By Kevin Maki, KECI Reporter, kmaki@keci.com
Published On: Feb 13 2014 06:15:33 PM MST
Updated On: Feb 13 2014 06:25:54 PM MST

Ravalli County's embattled treasurer alleges corruption to call in listeners.

Slow progress reported in getting her troubled office back in shape.

MISSOULA COUNTY -

Valerie Stamey was a guest on KGVO's "Talk Back" program Thursday morning.

Stamey, who has been placed on administrative leave for unbalanced books and late deposits, answered 15 to 20 phone calls from listeners. Most of them were supportive.

Meantime, steady if slow progress is reported reconciling the books in that troubled office.

Talk Back host Peter Christian greeted Stamey to the show. Stamey, a southerner, greeted her listeners with a down home "Hi Y'all." She was upbeat and relaxed.

She repeated charges she has made before, stemming from accusations she has leveled at least a dozen Ravalli County officials.

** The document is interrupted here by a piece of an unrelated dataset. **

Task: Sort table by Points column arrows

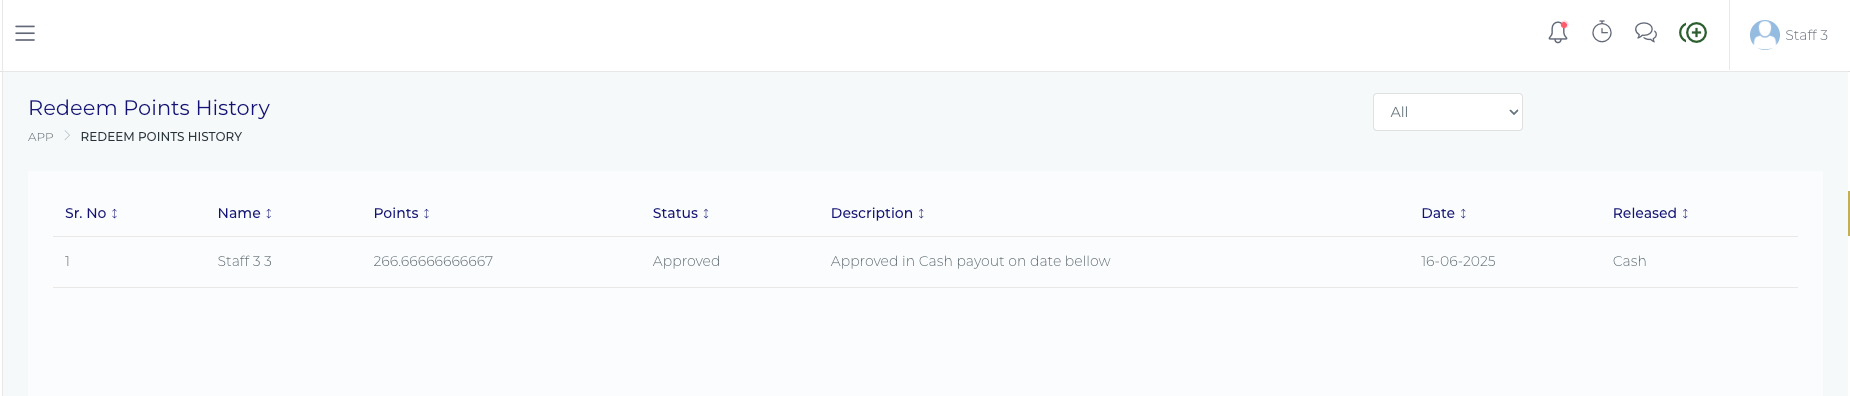Action: tap(426, 213)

"I find myself before you as a whistle blower," said Stamey, "who's here to expose a cover up of corruption in our county government."

Most of the callers on the program supported Stamey's efforts at trying to uncover alleged corruption. But at least one man called in to say he was skeptical of her claims.

The treasurer said media reports on her have been filled with mudslinging and lies.

She said she has been chased and hounded by reporters and photographers.

"I ended up in a used car parking lot hiding for over an hour," said Stamey, "until I could get home."

In Stamey's office an independent auditing team is reviewing the books.

The retired Beaverhead County treasurer that commissioners contracted with is wrapping up her second week on board. Kathy Allard is working with the auditors and training a relatively new staff.

Clerk and recorder Regina Plettenberg said there is progress.

"It's going to take awhile," said Plettenberg. "But it is going to happen."

There is relief over state threats to impose penalties four $4 million in late payments.

"We did send the payment to them to avoid the penalty," said the clerk and recorder, "and I think they're aware it's going to take us a little bit of time to get all of our records caught up and reconciled."